*PROBLEM*
Once you reach the line containing "Click the Crypt" in the entries below, write out that line and each one after it down to the line containing "Click the 40.4 current price tag", exactly and with nothing added.

--- START ---

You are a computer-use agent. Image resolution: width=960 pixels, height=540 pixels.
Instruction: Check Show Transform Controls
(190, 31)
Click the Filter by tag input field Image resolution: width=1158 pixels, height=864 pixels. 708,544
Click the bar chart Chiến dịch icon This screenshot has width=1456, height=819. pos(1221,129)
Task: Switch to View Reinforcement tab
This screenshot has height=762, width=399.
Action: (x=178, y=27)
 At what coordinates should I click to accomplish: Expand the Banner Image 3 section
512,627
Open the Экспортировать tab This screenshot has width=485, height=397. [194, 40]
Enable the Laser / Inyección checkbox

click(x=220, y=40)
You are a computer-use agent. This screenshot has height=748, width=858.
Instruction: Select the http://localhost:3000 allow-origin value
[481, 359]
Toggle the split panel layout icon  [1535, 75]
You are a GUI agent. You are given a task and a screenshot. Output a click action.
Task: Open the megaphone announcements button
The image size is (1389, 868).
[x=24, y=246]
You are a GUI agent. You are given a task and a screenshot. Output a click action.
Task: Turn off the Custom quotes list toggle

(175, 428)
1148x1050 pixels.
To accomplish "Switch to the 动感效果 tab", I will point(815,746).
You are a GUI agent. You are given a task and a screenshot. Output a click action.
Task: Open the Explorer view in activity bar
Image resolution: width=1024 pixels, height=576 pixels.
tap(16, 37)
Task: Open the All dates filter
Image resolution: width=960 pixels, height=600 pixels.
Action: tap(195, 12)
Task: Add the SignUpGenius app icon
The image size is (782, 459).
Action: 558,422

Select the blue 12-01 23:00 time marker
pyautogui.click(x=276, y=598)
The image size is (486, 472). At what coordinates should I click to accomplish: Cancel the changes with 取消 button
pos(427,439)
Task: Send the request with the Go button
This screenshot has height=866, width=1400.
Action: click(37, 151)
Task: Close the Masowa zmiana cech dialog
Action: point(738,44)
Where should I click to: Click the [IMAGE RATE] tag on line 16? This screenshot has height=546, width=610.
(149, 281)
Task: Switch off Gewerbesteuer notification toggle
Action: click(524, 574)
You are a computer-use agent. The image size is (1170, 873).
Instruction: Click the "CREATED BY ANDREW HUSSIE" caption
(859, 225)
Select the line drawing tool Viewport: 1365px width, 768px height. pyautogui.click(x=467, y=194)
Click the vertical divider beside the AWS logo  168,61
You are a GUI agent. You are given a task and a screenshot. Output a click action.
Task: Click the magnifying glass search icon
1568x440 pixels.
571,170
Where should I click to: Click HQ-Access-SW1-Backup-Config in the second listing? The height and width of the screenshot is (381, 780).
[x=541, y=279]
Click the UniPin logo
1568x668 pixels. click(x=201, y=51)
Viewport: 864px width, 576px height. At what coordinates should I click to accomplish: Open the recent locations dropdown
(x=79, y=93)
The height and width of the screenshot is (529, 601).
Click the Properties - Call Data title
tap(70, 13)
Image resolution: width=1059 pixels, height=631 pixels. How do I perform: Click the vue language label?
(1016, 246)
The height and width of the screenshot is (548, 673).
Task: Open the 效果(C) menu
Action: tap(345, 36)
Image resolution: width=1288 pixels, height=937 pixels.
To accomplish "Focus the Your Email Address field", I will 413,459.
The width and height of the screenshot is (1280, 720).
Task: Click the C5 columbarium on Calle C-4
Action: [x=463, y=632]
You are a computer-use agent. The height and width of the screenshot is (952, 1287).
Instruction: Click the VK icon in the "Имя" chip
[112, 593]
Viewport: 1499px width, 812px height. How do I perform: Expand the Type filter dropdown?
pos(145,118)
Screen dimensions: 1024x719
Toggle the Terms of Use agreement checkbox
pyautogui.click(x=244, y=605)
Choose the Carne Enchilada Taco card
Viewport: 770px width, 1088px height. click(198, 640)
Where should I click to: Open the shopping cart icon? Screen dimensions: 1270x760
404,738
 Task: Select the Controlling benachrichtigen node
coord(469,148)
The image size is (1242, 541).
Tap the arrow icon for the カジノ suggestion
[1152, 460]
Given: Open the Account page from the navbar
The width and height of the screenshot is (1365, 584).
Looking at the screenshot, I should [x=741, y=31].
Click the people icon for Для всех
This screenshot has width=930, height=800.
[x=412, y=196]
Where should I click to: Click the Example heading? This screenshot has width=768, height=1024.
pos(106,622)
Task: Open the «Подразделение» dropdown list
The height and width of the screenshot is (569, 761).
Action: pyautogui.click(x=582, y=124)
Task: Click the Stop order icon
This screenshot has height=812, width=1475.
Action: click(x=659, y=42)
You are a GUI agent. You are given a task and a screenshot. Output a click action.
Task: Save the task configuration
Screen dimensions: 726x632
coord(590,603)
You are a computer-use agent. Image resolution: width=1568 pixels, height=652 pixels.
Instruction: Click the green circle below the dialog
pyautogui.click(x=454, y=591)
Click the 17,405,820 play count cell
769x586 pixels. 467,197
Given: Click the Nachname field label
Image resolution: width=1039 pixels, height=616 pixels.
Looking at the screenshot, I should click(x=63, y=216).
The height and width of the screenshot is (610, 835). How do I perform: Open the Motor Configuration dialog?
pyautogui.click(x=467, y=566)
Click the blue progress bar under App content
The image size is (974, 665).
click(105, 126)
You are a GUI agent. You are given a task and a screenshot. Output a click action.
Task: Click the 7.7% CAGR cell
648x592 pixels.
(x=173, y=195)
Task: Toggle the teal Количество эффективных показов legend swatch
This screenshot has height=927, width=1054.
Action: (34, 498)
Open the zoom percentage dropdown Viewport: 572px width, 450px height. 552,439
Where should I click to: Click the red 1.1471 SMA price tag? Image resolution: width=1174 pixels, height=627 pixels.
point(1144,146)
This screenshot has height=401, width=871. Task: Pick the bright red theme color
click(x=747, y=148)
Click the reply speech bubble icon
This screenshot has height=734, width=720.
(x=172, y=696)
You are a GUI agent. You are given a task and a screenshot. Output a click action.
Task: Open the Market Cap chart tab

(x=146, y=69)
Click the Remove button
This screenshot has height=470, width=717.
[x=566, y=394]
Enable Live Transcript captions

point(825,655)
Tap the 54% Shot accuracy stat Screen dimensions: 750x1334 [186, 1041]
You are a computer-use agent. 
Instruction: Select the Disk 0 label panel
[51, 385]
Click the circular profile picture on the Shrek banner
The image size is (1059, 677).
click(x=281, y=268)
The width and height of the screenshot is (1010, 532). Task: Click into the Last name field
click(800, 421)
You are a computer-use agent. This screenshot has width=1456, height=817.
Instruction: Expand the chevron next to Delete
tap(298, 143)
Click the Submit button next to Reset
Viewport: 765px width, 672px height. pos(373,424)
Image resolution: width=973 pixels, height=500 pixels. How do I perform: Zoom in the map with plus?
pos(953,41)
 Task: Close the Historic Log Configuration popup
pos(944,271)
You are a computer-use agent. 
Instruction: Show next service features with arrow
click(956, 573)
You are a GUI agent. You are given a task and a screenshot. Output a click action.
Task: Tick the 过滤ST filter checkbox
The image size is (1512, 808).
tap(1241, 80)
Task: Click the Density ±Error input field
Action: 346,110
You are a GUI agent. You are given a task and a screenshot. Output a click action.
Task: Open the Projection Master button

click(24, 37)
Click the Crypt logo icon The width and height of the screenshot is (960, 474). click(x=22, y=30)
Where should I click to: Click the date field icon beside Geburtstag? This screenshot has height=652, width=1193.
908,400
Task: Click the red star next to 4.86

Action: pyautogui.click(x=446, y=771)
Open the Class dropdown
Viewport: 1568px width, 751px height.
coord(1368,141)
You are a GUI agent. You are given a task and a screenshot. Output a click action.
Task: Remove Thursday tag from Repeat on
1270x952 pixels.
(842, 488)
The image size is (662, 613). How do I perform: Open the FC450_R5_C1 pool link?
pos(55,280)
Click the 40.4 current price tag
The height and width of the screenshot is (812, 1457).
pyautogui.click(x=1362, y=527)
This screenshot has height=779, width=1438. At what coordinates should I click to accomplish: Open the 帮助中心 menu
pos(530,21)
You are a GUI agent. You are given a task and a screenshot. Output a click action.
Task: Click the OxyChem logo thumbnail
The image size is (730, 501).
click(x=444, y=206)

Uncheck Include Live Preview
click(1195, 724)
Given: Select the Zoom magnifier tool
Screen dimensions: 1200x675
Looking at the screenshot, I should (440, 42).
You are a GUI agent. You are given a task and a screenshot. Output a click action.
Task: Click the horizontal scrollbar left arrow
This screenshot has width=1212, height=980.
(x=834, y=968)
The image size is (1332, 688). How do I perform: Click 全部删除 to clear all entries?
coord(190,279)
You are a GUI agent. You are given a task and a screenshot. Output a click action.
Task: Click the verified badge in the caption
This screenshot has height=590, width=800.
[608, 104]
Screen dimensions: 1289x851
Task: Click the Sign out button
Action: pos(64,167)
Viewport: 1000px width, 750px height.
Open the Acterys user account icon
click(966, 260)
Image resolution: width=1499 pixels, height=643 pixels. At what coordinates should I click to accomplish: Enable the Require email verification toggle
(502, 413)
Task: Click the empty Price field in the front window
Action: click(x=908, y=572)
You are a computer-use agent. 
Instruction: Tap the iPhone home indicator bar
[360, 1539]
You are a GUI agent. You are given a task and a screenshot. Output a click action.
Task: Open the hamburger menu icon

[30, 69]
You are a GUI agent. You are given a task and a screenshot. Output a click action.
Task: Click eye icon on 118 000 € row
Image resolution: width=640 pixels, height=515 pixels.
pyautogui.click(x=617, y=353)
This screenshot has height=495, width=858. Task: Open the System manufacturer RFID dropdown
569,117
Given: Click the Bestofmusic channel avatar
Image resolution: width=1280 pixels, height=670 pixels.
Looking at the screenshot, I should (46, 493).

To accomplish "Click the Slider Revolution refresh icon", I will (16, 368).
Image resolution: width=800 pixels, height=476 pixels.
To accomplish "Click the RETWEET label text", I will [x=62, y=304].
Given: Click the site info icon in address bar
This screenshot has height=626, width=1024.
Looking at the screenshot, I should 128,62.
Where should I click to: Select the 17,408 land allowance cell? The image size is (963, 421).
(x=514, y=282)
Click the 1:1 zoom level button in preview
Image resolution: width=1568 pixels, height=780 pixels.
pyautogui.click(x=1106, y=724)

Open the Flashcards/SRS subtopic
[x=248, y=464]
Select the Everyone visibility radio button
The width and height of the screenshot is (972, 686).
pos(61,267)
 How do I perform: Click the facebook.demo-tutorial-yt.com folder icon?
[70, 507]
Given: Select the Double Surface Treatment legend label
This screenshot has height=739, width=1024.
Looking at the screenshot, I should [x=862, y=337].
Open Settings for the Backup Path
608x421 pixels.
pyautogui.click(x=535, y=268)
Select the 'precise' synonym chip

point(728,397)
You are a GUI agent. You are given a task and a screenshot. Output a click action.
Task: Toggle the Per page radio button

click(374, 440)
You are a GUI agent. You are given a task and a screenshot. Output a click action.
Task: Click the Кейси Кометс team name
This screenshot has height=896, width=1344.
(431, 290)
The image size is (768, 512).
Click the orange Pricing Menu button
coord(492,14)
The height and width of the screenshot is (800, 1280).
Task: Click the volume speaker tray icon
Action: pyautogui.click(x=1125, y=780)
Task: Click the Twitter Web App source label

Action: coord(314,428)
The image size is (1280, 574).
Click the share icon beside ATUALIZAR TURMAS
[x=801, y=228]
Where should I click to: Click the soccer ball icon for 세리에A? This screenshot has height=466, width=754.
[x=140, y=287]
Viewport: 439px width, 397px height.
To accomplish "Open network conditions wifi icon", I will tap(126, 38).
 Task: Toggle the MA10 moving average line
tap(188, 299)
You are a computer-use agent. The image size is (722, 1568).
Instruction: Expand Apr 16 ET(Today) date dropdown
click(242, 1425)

--- END ---

*WRITTEN RESPONSE*
Click the Crypt logo icon The width and height of the screenshot is (960, 474). click(x=22, y=30)
Where should I click to: Click the date field icon beside Geburtstag? This screenshot has height=652, width=1193.
908,400
Task: Click the red star next to 4.86

Action: pyautogui.click(x=446, y=771)
Open the Class dropdown
Viewport: 1568px width, 751px height.
coord(1368,141)
You are a GUI agent. You are given a task and a screenshot. Output a click action.
Task: Remove Thursday tag from Repeat on
1270x952 pixels.
(842, 488)
The image size is (662, 613). How do I perform: Open the FC450_R5_C1 pool link?
pos(55,280)
Click the 40.4 current price tag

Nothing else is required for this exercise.